Sunday lists dishes/dishwasher workflows, espresso, and sock handling, while noting reliability/generalization is still being improved. (Source: Sunday FAQ)
Is Memo teleoperated?
Sunday positions Memo as autonomous and says it does not need to learn through human tele-operation; training data comes from glove-wearing Memory Developers. (Source: Sunday FAQ)
How does the Skill Capture Glove help?
Sunday says the glove and robot-hand geometry/sensors match, reducing embodiment mismatch, and that Skill Transform converts glove data into robot-like data. (Source: ACT‑1 technical post)
What is ACT‑1?
ACT‑1 is Sunday’s robot model family described in their technical post as a foundation model trained without robot teleoperation trajectories (“zero robot data” claim). (Source: ACT‑1 technical post)
Can Memo work in homes it has never seen?
Sunday claims Memo is being built for out-of-the-box autonomy and describes generalization in its technical post; broad proof must come from beta. (Sources: Sunday homepage + ACT‑1 technical post)

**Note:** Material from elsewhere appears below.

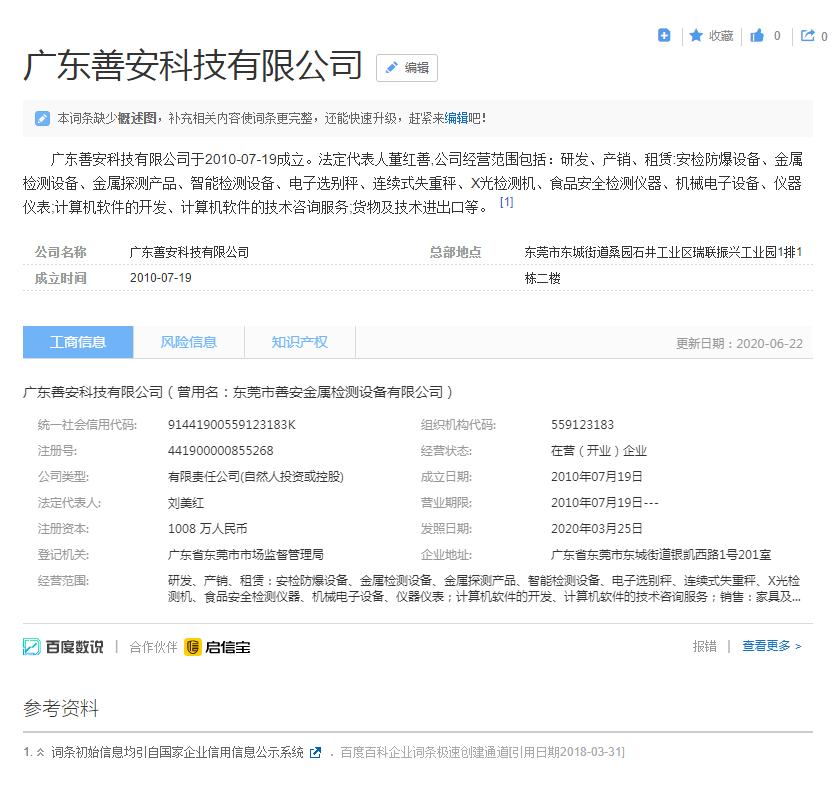Viewport: 837px width, 804px height.
Task: Click the 编辑 edit button beside title
Action: point(407,68)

Why wheels instead of legs?
Sunday frames wheels as a safety and stability decision; wheeled bases avoid balancing failure modes but introduce stairs constraints. (Sources: press release + Sunday FAQ)
How much will Memo cost?
Retail price is not announced. Sunday states a unit costs about $20,000 to build today and expects ≥50% cost reduction with manufacturing. (Source: Sunday FAQ)
What should buyers watch in 2026?
Beta outcomes: reliability, safety validation, service logistics, and how well performance transfers across many home layouts. (Sources: Sunday beta emphasis areas + press release)
Conclusion
Sunday Robotics Memo Robot (ACT-1) is one of the more credible attempts at a real home robot because the advantage is not the demo, it is the data pipeline. Training from real household demonstrations gives it a shot at handling the chaos that breaks most domestic robots. The wheeled base is also a practical first step, stable, simpler, and more serviceable than legs.
What still decides everything is boring but decisive: day-90 reliability, safety validation around children and fragile items, and whether Sunday can ship a support-and-repair model that feels like an appliance, not a research project. If the 2026 Founding Family Beta proves those fundamentals, then the 2027 to 2028 scale timeline becomes believable. Until then, treat Memo as a promising beta platform, not a finished household product.